Uma outra questão que o filme mostra, mas que não foi dada muita atenção nas exaustivas críticas, é que a esposa de Ricky, Abby (vivida por Debbie Honeywood), também é uma trabalhadora precarizada. A precarização de Abby não é tão debatida porque está estabelecida em um formato há muito tempo conhecido na Europa e há pouco regularizado no Brasil: a terceirização.
Há dois anos, sob o governo de Michel Temer (MDB), uma reforma trabalhista foi aprovada com o argumento de que era necessário acabar com direitos dos trabalhadores para que houvesse aumento dos postos de trabalho. Até hoje a proposta não chegou nem perto de resolver o problema do desemprego no país. Essa reforma foi responsável por regulamentar os serviços terceirizados. Com menos direitos trabalhistas, menos fiscalização – Bolsonaro extinguiu o Ministério do Trabalho – e mais “flexibilidade” nas relações, aumentaram o uso e a rotatividade de empresas de terceirização, o que precariza ainda mais os serviços. Os terceirizados se tornaram trabalhadores mais descartáveis.
No filme, Ricky e Abby têm as relações sociais e familiares completamente mudadas pela super exploração que passa em seus empregos. A falta de tempo, disposição e atenção geram graves impactos na estrutura familiar porque o trabalho não faz parte de uma esfera isolada e, sim, de toda a vida social. Mas enquanto são absorvidos pelo trabalho, os dois se atomizam e não se dão conta de que vivem em uma atmosfera comum a grande parte dos trabalhadores: a exploração.

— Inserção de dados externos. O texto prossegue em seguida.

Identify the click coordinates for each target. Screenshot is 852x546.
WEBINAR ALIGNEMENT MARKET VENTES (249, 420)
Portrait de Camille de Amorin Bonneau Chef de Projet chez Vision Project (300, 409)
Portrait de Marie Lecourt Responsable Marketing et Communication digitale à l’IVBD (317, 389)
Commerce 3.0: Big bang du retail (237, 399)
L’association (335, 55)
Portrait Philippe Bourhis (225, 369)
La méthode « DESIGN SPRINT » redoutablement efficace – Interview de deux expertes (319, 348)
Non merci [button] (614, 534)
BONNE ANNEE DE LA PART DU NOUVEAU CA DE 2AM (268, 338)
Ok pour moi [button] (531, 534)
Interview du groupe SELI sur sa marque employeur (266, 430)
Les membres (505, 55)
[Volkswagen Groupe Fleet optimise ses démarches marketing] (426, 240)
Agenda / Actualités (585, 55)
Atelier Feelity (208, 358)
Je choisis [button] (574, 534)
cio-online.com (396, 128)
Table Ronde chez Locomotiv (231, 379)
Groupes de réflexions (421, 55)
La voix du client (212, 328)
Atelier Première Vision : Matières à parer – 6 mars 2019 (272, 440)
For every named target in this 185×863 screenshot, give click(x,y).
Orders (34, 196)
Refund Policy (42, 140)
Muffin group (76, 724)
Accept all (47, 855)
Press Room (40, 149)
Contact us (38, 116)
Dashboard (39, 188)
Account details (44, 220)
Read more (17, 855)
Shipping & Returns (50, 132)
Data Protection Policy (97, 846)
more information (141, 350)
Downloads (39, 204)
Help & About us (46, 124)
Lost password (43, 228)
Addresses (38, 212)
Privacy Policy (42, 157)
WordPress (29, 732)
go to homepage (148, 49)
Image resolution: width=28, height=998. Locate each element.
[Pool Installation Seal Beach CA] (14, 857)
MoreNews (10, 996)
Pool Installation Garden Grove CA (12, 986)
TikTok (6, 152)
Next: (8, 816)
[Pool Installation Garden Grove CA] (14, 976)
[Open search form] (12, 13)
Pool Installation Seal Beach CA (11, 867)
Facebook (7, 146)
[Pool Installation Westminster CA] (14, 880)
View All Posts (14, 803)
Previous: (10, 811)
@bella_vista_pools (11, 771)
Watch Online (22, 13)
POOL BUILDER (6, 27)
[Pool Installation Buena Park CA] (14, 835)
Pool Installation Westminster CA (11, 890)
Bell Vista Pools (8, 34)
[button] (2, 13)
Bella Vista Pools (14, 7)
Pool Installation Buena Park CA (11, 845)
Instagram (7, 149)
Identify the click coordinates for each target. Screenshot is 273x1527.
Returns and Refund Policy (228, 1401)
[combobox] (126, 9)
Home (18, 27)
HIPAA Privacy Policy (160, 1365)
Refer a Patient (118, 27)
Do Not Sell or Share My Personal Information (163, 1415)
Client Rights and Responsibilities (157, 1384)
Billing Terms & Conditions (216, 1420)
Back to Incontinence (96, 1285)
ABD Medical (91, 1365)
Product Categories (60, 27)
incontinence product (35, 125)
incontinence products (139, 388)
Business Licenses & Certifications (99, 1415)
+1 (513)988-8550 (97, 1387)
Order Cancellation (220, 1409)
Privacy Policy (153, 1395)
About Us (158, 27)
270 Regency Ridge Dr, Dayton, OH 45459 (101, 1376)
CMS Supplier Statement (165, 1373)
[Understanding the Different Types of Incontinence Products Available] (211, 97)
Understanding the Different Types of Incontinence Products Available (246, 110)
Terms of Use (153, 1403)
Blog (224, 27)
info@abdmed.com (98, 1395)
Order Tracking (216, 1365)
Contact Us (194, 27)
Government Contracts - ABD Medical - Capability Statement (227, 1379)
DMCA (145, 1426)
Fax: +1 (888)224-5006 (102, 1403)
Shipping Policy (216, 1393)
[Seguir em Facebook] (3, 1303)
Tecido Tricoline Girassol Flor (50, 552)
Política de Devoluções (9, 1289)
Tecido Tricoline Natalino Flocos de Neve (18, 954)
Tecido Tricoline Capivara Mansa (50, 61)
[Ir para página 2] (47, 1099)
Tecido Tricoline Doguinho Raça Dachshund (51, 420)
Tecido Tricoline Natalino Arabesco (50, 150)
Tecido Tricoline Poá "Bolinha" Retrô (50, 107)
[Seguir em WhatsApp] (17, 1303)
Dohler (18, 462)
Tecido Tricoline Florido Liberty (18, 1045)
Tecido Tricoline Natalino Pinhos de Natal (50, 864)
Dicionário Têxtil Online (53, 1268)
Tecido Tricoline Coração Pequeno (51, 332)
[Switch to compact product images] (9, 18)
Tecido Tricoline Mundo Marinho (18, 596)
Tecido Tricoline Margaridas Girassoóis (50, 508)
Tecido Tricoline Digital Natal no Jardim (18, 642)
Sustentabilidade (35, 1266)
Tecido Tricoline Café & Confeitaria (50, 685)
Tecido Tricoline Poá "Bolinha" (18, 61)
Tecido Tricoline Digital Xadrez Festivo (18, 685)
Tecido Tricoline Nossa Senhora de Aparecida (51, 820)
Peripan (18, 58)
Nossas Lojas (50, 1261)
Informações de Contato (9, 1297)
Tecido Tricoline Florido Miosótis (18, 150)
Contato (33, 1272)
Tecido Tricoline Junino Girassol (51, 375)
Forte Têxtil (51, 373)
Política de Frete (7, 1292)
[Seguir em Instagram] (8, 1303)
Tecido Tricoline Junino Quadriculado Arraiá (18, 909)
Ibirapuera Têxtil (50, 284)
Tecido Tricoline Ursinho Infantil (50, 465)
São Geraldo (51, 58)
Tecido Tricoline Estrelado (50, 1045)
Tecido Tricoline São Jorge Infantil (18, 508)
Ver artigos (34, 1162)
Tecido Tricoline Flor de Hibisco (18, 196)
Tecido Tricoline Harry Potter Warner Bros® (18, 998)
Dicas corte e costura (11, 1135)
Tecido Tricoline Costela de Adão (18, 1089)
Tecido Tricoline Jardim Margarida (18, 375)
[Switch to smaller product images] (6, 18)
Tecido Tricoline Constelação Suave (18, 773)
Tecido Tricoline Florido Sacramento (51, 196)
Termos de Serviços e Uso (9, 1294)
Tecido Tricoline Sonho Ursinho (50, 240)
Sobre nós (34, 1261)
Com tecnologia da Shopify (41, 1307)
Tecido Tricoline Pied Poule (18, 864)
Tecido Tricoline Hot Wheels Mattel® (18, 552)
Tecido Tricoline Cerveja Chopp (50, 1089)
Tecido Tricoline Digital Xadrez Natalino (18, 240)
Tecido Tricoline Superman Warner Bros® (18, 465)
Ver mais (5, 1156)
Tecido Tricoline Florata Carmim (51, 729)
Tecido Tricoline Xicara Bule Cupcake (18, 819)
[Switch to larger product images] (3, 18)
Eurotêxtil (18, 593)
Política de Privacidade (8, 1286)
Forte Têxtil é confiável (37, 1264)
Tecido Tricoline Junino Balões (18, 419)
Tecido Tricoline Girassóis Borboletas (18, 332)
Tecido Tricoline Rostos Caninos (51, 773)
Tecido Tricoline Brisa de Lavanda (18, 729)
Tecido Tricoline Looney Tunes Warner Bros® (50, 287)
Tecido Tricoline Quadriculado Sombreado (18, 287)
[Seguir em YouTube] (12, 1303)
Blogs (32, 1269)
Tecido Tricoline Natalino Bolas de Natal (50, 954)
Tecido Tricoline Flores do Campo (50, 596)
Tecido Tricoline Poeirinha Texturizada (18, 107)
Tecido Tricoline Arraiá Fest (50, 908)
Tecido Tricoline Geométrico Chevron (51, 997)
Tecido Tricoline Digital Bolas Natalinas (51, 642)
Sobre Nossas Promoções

Ricky e Abby são exemplos cinematográficos dos trabalhadores, delineados como “classe trabalhadora”, pelos movimentos sociais, partidos e organizações de esquerda. Mas eles não se denominam dessa forma e, sim, como empreendedores ou autônomos. Esse é um dos equívocos que pode explicar a falta de diálogo entre esses movimentos e os trabalhadores, justamente a dificuldade de pensar essa categoria em suas particularidades e transformações, de modo processual, como destaca Edward Thompson (1987). Para o historiador, o caráter processual das classes sociais pode ter distintas configurações ao longo de toda uma trajetória histórica.
Partindo desse entendimento, não faz sentido afirmar que a “classe trabalhadora” é um todo estático e parado no tempo. No caminho apresentado por Thompson, a empiria se destaca como chave: é preciso olhar contextos e histórias particulares para delinear como estão constituídas as classes sociais. É preciso olhar para histórias reais e identificar as experiências de Ricky e Abby reais.
*Editora do Brasil de Fato no Rio de Janeiro e doutoranda em Antropologia pela Universidade Federal Fluminense (UFF).